In 7 individuals referred with classic MFS in whom no mutation in fibrillin-1 (FBN1; 134797) was found, Loeys et al. (2005) sequenced the TGFBR1 and TGFBR2 genes and found no mutations.

At the extreme of clinical severity some individuals with LDS had phenotypes that overlapped considerably with the Shprintzen-Goldberg craniosynostosis syndrome (SGS; 182212), also known as the marfanoid craniosynostosis syndrome. However, SGS is not associated with cleft palate, arterial tortuosity, or risk of aneurysm or dissection other than at the aortic root, and most affected individuals demonstrate no vascular pathology.
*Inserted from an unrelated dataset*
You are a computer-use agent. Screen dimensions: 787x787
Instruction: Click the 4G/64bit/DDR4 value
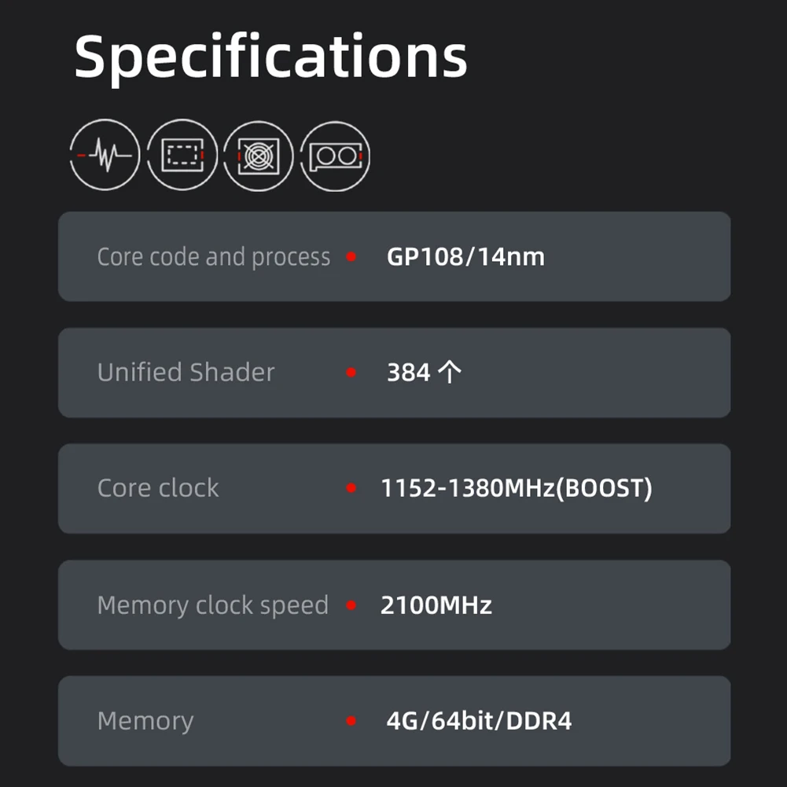click(x=479, y=721)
Loeys et al. (2005) found no mutations in the TGFBR1 and TGFBR2 genes in 5 individuals with classic SGS. Nevertheless, given the extent of phenotypic overlap between SGS, MFS, and selected individuals with mutations in either TGFBR1 or TGFBR2, Loeys et al. (2005) concluded that the pathogenesis of SGS probably relates to alteration in TGF-beta (190180) signaling.
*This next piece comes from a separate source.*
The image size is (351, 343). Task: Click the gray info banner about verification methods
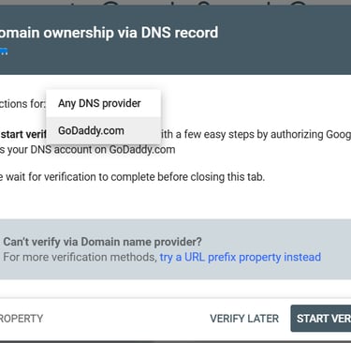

Genotype/Phenotype Correlations

Tran-Fadulu et al. (2009) analyzed the TGFBR1 gene in 150 unrelated families with thoracic aortic aneurysm (AAT) and identified heterozygous missense mutations in 4 families, including a 4-generation family originally described by Nicod et al. (1989) (190181.0007). Tran-Fadulu et al. (2009) compared the clinical features of 30 affected individuals from these 4 families with TGFBR1 mutations to those of 77 patients from 4 families previously reported with mutations in the TGFBR2 gene (Pannu et al., 2005) and found that the average age of onset of vascular disease was significantly younger in the TGFBR1 cohort compared to the TGFBR2 cohort (31.4 vs 45.6 years; p = 0.002). In addition, men in TGFBR1 families presented with vascular disease at a statistically significant younger age compared with affected women (23 vs 39 years; p = 0.019). Thoracic aortic aneurysm was the predominant vascular presentation in both cohorts of patients, but the TGFBR1 patients were twice as likely to present with vascular disease elsewhere (23% vs 8%, respectively; p = 0.039), and vascular disease presentation differed based on gender in the TGFBR1 families: all men but 1 presented with AAT, whereas half of the affected women presented with disease in other vascular beds, including abdominal aortic aneurysms and carotid and coronary artery dissections (p = 0.038). In a combined analysis of the families, there was no difference in overall survival; however, survival was significantly worse in men than in women in TGFBR1 families (p = 0.017) but not in TGFBR2 families. The data also suggested that individuals with TGFBR2 mutations were more likely to dissect at aortic diameters less than 5.0 cm than individuals with TGFBR1 mutations: 3 TGFBR2 patients had dissections with aortic diameters under 5.0 cm, whereas there were no dissections under 5.0 cm in TGFBR1 patients, who often had dramatically enlarged aortic diameters at dissection (6.5 cm to 14.0 cm) or repair (8.5 cm). One TGFBR1 patient who refused repair had been stable for 3 years with an aortic diameter of 5.6 cm.